Benzocain Sprays, Gels and Liquids Linked to Methemoglobinemia Risk: FDA

Federal health regulators are warning about continuing reports that the use a benzocain products, including sprays, gels and liquids, led to the development of methemoglobinemia, a rare and potentially life-threatening condition in which the amount of oxygen carried through the blood stream is greatly reduced.

In a safety alert issued on Friday, the FDA notified healthcare providers and consumers about the potential risk of methemoglobinemia from benzocain products, warning that they should not be used by children less than two, except under the advice and supervision of a doctor.

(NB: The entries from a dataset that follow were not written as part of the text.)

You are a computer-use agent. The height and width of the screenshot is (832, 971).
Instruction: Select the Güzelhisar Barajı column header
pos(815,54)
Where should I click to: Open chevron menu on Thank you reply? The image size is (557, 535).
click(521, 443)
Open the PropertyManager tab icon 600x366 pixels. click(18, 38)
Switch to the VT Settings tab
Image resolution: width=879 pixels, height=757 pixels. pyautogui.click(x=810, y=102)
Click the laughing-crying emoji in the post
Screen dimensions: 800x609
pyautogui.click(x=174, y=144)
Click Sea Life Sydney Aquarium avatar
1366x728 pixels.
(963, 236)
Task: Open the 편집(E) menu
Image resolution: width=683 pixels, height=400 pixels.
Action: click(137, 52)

Benzocain products may be used as a spray during medical procedures to numb the mucous membranes of the mouth and throat, or as a gel or liquid sold over-the-counter to reduce pain associated with conditions like teething, canker soures or irritation of the mouth and gums.

Methemoglobinemia from benzocain have been mainly reported among children two years or younger who were being treated with benzocain gel for teething, but it has been linked to all strengths of the gel and liquids and it has been reported following the administration of only a single dose of benzocain spray.

Symptoms of methemoglobinemia can include:

• pale, gray or blue colored skin, lops and nail beds;
• headache
• lightheadedness
• shortness of breath
• fatigue
• rapid heart rate

In most severe cases of methemoglobinemia, the rare blood condition resulted in death.

The FDA indicates that it is continuing to review the safety of benzocain products, but warns consumers not to use the spray, gel or liquid benzocain on children under two years old, unless it is under the advice and supervision of a healthcare professional. In addition, consumers have been urged to store products out of the reach of children.

The agency has indicated that it will update the public when additional information is available, and will take appropriate regulatory action as warranted. Cases of methemoglobinemia or other problems from benzocain products should be reported to through the FDA MedWatch Safety Information and Adverse Event Reporting Program.